Problem requirements.
Whatever appears in the records should be given again exactly, down to the last mark.

(Saved entries)
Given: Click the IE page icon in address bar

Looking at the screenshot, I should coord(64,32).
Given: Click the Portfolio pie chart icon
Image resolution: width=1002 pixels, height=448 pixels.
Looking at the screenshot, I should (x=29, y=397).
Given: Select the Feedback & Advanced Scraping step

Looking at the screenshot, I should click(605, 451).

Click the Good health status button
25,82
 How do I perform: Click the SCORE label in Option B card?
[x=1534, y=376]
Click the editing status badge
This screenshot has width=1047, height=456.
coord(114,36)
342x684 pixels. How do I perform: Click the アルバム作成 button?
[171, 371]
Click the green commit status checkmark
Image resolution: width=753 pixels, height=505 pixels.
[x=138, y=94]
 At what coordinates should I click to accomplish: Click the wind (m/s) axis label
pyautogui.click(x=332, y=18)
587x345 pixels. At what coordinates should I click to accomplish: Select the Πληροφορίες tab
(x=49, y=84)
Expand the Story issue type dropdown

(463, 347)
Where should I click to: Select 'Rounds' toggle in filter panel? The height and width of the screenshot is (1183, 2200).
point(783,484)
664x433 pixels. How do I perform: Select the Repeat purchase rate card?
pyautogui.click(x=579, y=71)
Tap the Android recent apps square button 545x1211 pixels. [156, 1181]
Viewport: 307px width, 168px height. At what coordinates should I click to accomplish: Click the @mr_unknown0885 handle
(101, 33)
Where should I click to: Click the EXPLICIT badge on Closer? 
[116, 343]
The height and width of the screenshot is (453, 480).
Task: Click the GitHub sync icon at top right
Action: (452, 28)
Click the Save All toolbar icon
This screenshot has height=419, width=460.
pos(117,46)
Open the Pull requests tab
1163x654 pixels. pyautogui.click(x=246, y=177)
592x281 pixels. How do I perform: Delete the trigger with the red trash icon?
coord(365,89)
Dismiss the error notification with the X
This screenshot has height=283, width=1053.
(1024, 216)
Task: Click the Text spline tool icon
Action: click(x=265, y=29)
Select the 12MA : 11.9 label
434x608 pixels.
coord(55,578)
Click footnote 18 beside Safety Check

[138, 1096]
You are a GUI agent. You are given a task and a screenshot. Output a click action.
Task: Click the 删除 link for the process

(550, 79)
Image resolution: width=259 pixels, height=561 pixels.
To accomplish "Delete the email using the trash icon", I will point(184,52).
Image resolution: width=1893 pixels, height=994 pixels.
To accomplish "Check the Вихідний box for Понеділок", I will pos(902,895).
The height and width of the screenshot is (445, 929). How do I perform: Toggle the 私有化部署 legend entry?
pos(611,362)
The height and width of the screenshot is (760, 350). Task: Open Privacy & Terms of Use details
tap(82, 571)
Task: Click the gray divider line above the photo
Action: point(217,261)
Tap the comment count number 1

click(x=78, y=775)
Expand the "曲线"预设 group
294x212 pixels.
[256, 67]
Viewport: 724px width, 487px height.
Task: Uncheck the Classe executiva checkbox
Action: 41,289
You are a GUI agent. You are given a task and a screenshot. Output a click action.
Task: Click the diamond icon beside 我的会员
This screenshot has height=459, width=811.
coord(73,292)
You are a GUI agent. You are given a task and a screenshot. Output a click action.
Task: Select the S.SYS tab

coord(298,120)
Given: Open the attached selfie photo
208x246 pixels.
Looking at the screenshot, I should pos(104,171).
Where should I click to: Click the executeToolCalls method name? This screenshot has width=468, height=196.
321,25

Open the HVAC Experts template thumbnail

Your response.
Given: Click the IE page icon in address bar

Looking at the screenshot, I should coord(64,32).
Given: Click the Portfolio pie chart icon
Image resolution: width=1002 pixels, height=448 pixels.
Looking at the screenshot, I should (x=29, y=397).
Given: Select the Feedback & Advanced Scraping step

Looking at the screenshot, I should click(605, 451).

Click the Good health status button
25,82
 How do I perform: Click the SCORE label in Option B card?
[x=1534, y=376]
Click the editing status badge
This screenshot has width=1047, height=456.
coord(114,36)
342x684 pixels. How do I perform: Click the アルバム作成 button?
[171, 371]
Click the green commit status checkmark
Image resolution: width=753 pixels, height=505 pixels.
[x=138, y=94]
 At what coordinates should I click to accomplish: Click the wind (m/s) axis label
pyautogui.click(x=332, y=18)
587x345 pixels. At what coordinates should I click to accomplish: Select the Πληροφορίες tab
(x=49, y=84)
Expand the Story issue type dropdown

(463, 347)
Where should I click to: Select 'Rounds' toggle in filter panel? The height and width of the screenshot is (1183, 2200).
point(783,484)
664x433 pixels. How do I perform: Select the Repeat purchase rate card?
pyautogui.click(x=579, y=71)
Tap the Android recent apps square button 545x1211 pixels. [156, 1181]
Viewport: 307px width, 168px height. At what coordinates should I click to accomplish: Click the @mr_unknown0885 handle
(101, 33)
Where should I click to: Click the EXPLICIT badge on Closer? 
[116, 343]
The height and width of the screenshot is (453, 480).
Task: Click the GitHub sync icon at top right
Action: (452, 28)
Click the Save All toolbar icon
This screenshot has height=419, width=460.
pos(117,46)
Open the Pull requests tab
1163x654 pixels. pyautogui.click(x=246, y=177)
592x281 pixels. How do I perform: Delete the trigger with the red trash icon?
coord(365,89)
Dismiss the error notification with the X
This screenshot has height=283, width=1053.
(1024, 216)
Task: Click the Text spline tool icon
Action: click(x=265, y=29)
Select the 12MA : 11.9 label
434x608 pixels.
coord(55,578)
Click footnote 18 beside Safety Check

[138, 1096]
You are a GUI agent. You are given a task and a screenshot. Output a click action.
Task: Click the 删除 link for the process

(550, 79)
Image resolution: width=259 pixels, height=561 pixels.
To accomplish "Delete the email using the trash icon", I will point(184,52).
Image resolution: width=1893 pixels, height=994 pixels.
To accomplish "Check the Вихідний box for Понеділок", I will pos(902,895).
The height and width of the screenshot is (445, 929). How do I perform: Toggle the 私有化部署 legend entry?
pos(611,362)
The height and width of the screenshot is (760, 350). Task: Open Privacy & Terms of Use details
tap(82, 571)
Task: Click the gray divider line above the photo
Action: point(217,261)
Tap the comment count number 1

click(x=78, y=775)
Expand the "曲线"预设 group
294x212 pixels.
[256, 67]
Viewport: 724px width, 487px height.
Task: Uncheck the Classe executiva checkbox
Action: 41,289
You are a GUI agent. You are given a task and a screenshot. Output a click action.
Task: Click the diamond icon beside 我的会员
This screenshot has height=459, width=811.
coord(73,292)
You are a GUI agent. You are given a task and a screenshot. Output a click action.
Task: Select the S.SYS tab

coord(298,120)
Given: Open the attached selfie photo
208x246 pixels.
Looking at the screenshot, I should pos(104,171).
Where should I click to: Click the executeToolCalls method name? This screenshot has width=468, height=196.
321,25

Open the HVAC Experts template thumbnail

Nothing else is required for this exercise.